Piquoter picota lève la queue et tombe en bas

Publié le  17.06.2011

Pour écrire faut-il avoir quelque chose à dire ? Quand on a quelque chose à dire, faut-il l'écrire ? Et pour autant (et même plus avec un psy) le dire et le redire ne suffirait-il pas ? Pourquoi l'écrire encore et encore, (et encore pour moins que ça) ? Elle disait, je vous parle de ma 'psy-mère' avec laquelle le transfert, pendant sept ans, a pu se 'faire et défaire c'est toujours travailler'… Là, c'est la pensée de ma mère qui me remonte comme un escargot de Bourgogne vanné. Ma mère « acceptable », mais pas par moi, perdait son temps à m'écouter (ou plutôt à ne pas le faire). Ma 'psy-mère' acceptée, mais pas par ma mère, gagnait sa vie à m'entendre dire et redire, sans fin/frein, les mêmes maux/mots.

 

Chaque fois que je décide d'écrire et de ne plus m'embarrasser de ces questions qui n'ont qu'un seul but : m'empêcher d'écrire, je mets le réveil à sonner à six heures. Systématiquement, le jour « J » à l'heure « H », le réveil sonne, je ne bouge pas et refais ce rêve 'étrange et pénétrant' (âmes sensibles s'abstenir). Je vois un homme assis sous une photo de Sinatra, au meilleur de sa mafieuse forme, cet homme boit. Quand je dis qu'il boit, c'est clair comme de l'eau qu'il boit un 'p'tit verre' ; limpide que ce qu'il tient entre les mains a plus d'importance que n'importe qui d'autre, et surtout pas moi, la petite peste de six ans qui le regarde sans ciller. Le bistrot est rempli, à craquer, d'hommes et de femmes qui, comme lui, boivent « leur » verre. Boire un verre seul reste indéfinissable, le boire à plusieurs crée du possessif. Chaque fois que le rêve sonne « Écrire Écrire Écrire Écrire ». Je me dis qu''à force d'être répétés, les mots perdront peu à peu leur signification et la douleur qu'ils portent en eux-mêmes' [1].

 

Si ma mère pense que cet infini ressassement public du même n'est qu'une façon de me soutirer de l'argent à bon compte, le mien pas le sien ; ma 'psy-mère' pense que dire et redire c'est faire du 'picotage'. À l'époque, je n'avais pas compris 'picotage' mais 'piquotage'. C'est qu'en séance, quoiqu'on en dise, on est deux à écouter en flottant sur les vagues du sens. Or, le picotage est au piquotage ce que ma 'psy-mère' est à ma mère-mère.
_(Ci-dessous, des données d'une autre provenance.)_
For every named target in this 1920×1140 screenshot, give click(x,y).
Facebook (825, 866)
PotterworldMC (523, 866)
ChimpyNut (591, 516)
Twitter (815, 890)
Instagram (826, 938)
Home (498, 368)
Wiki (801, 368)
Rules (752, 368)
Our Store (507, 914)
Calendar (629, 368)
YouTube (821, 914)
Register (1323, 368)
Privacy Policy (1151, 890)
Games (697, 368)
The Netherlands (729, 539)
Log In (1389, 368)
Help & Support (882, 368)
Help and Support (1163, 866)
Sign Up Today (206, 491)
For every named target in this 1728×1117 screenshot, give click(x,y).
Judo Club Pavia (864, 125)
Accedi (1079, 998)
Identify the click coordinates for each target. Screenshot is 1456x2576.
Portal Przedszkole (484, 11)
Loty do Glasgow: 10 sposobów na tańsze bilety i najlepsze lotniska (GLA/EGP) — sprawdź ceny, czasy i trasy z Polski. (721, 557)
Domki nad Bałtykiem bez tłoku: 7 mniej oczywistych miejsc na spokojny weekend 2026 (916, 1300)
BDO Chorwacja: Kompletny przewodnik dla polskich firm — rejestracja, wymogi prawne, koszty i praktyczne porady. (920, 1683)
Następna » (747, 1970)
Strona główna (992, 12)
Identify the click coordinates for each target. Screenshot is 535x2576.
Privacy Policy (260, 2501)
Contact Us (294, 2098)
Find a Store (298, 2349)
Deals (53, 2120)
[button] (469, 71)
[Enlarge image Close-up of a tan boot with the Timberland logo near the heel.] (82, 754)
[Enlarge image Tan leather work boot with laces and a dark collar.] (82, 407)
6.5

Le premier colle, rigidifie, forme et enferme ; le second décolle, détache, troue, ouvre ...

 

Dans mon rêve, on est vendredi et deux jours pour s'en remettre, chacun se donne à fond, comme la musique du juke-box qui reprend pour la énième fois ♪♪♪ 'Something in your eyes was so inviting, something in your smile was so exciting, something in my heart, told me I must have you.' ♪♪♪ La petite fille que je suis ne voit pas, dans les yeux éteints de cette femme sans âge mais pas sans fard, ce qui invite l'homme. Elle ne comprend pas ce qui lui donne l'envie de la posséder. Même quand elle sourit. 'I must have you-ou-ou' ! Les adultes restent un mystère jusqu'au jour où un enfant de six ans vous regarde sans ciller, vous mettre du rouge sur les lèvres et du noir autour des yeux. Ce jour-là, la pièce tombe dans le bastringue et 'Strangers in the night' reprend de plus belle. Chaque fois que le rêve sonne à six heures. Je me dis que je dois l'écrire. Et si les mots, en les écrivant, semblent avoir perdu de la douleur, la nausée, manifestation psychosomatique, monte tout de même au rythme du récit… Dans le café, la femme tant désirée se lève, danse, titube. L'homme 'so exciting' s'approche, la prend, surprend. Elle bave un 'laisse, j'peux l'faire seule' et elle le fait, à jets continus. D'un regard net, qui ne dit mots, ma mère montre le seau et le torchon. Je comprends que c'est à moi d'agir sous peine de… de… tout dépend de sa fantaisie du moment.

 

« Picoter » c'est piquer et repiquer autour d'une forme jusqu'à ce que celle-ci tombe d'elle-même. Prérequis à la manipulation des ciseaux. « Piquoter » consiste à poser la ou les toiles, soubassement du veston, afin de rigidifier le lainage du devant de la veste et donner du galbe au plastron. Si j'ai bel et bien picoté en maternelle, avec la plus grande distinction ; j'ai vu piquoter mon père du berceau à la bière dans la plus pure contemplation. Pas étonnant que j'aie mis des années à comprendre mon erreur. Pas étonnant que je n'aie contemplé que le doigt sans jamais voir la lune qu'il désignait. Et dire qu'aujourd'hui, le réveil sonne. Il doit être six heures ? Sous la « douche froide », je me lave sans fin/frein laissant à l'écrivain que je serai un jour-qui-sait, demain-peut-être, le soin d'aller jusqu'au bout de sa nuit. 

 

[1] Agota Kristof, Le grand cahier.
[2] Photo de gauche téléchargée sur Google image, l'autre surhttp://www.paulgrassart.com/2010/11/travaux-en-cours/

À découvrir aussi

L’enfant qui court dans la Salle des Pendus

  • Fiction
"Il est essentiel que l'œuvre d'art parvienne à parler à chacun d'une manière singulière" Christian Boltanski  

Penser

  • Fiction
C'est toujours difficile de savoir ce qui nous pousse à écrire. La notion de « nécessité » est tentante mais dangereuse . Car lorsqu'écrivant nous nous demandons pourquoi nous écrivons, nous n'écrivon...

Gaines

  • Fiction
Gaines   Toujours à l’entame de la création, une dépouille, le même élagage : ce gésier qui s’amuït              en fracas. Refus de l’enceinte de la parole qui sangle et met à bas des mots         ...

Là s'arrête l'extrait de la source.